- To be done
Could you pull out everything from the line containing "Click the stacked layers blocks icon" down to the line containing "(x=561, y=30)" in the records below, both ends included, word for word and without the pictures?

- Dataset extract
-- start --
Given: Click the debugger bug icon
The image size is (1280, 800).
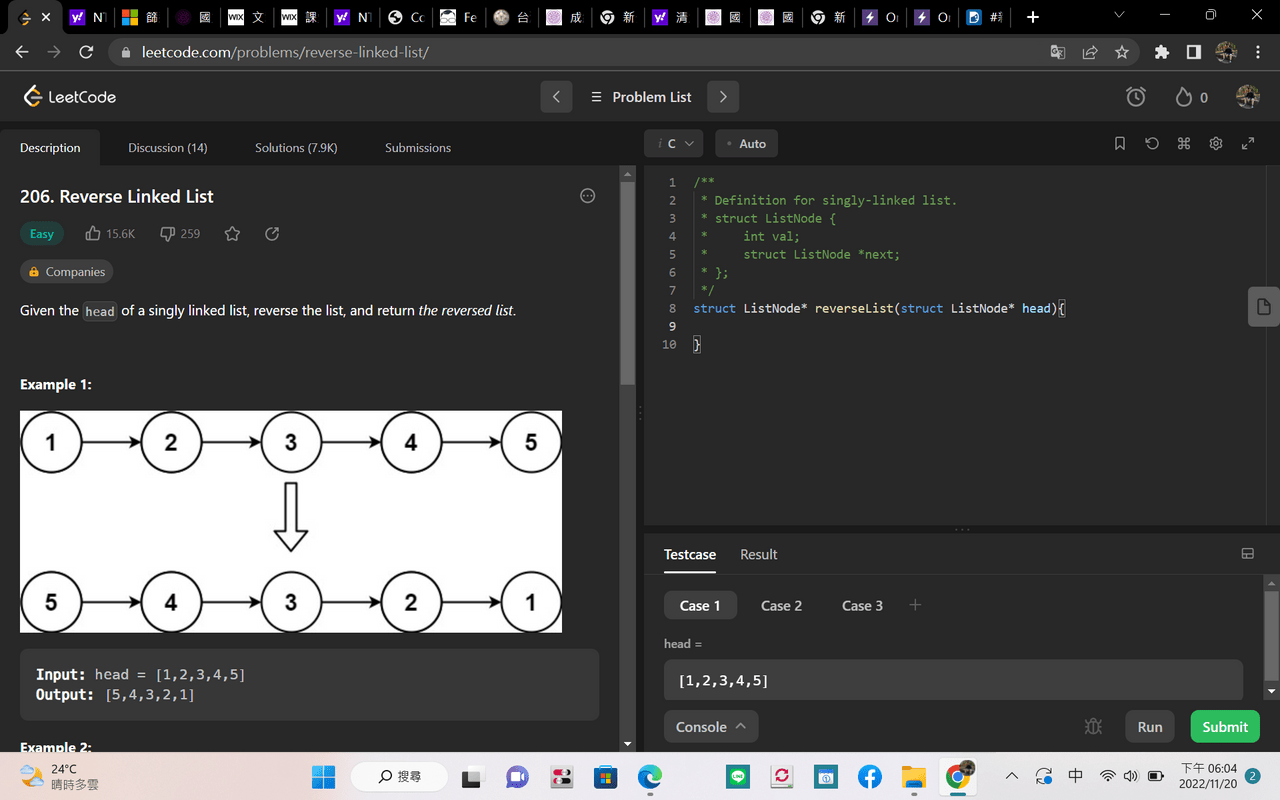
-- end --
-- start --
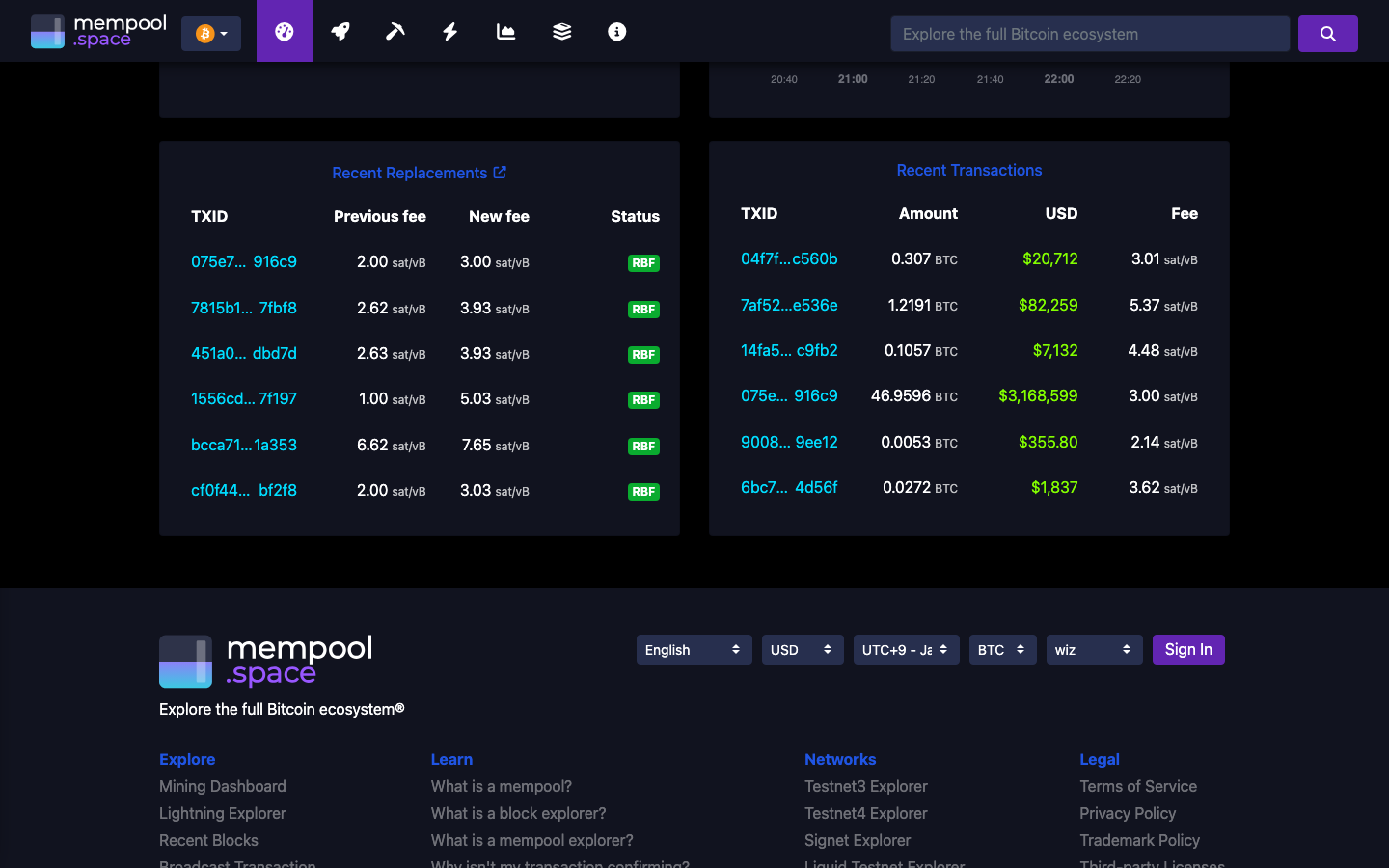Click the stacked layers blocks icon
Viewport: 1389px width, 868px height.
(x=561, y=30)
-- end --
- Response to the exercise
Click the stacked layers blocks icon
Viewport: 1389px width, 868px height.
(x=561, y=30)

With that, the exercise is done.